A Sai Ta: I’m really happy with the journey and I wouldn’t change it for anything. Had I continued, maybe I would have stopped earlier, but we’ll never know. Something that is constantly on my mind is: what is the purpose of fashion? I feel guilty almost partaking in a system that I don’t truly connect with on a soul level. Sometimes, I feel really activated to resist, but it bounces between that and surrendering and trying to find my own way. I’ve learned to focus within my own bubble and create my own community. It’s definitely within my DNA to combat and chip away at it, but I learned that you can make changes when you’re in the house and I need to get to a better position, which hopefully will come.
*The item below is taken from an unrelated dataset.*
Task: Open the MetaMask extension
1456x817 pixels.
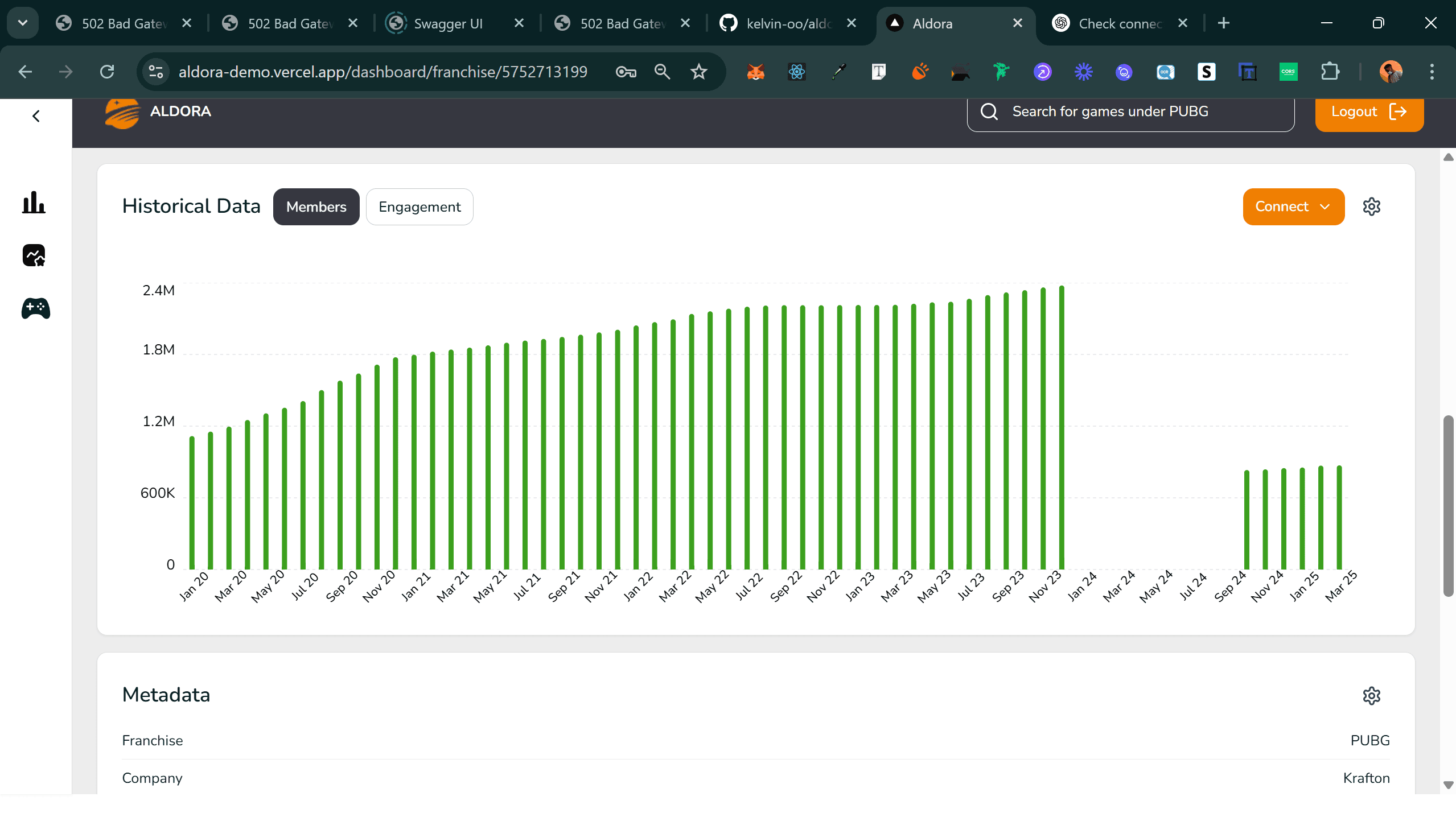Action: tap(755, 72)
“Identity politics needs to move forward to allow people to cross boundaries and show things beyond their race. I’m kind of tired of being used as the voice to speak on racial matters” – A Sai Ta
I’m so happy that you found peace within your creative process and I’m excited to see your progression after this season. What are you excited about?
A Sai Ta: I’m really excited to shoot the campaign and definitely looking forward to doing another show in September, but that’s about as far as it goes. I want to move the brand forward and continue exploring cross-collaborations. I never thought somebody like me who grew up on a council estate in Plumstead would do a collaboration with Rihanna, so I realised that you can’t limit yourself and you have to dream big in order to achieve things.
I’m also learning that I can show things beyond my racial identity and look at contemporary dance or architecture without it relating to an Asian identity or the London experience. Before now, I definitely thought that people wouldn’t think my work was authentic if it didn’t relate, but identity politics needs to move forward to allow people to cross boundaries and show things beyond their race. I’m kind of tired of being used as the voice to speak on racial matters.
Lastly, when can people get their hands on those bags?
A Sai Ta: Everyone was really excited about the bags and I’m looking forward to getting them out. For now, because this was my first and last NEWGEN show, I’m trying to secure the next season and figure out how I can show again – but I’m definitely going to get the next collection into production soon!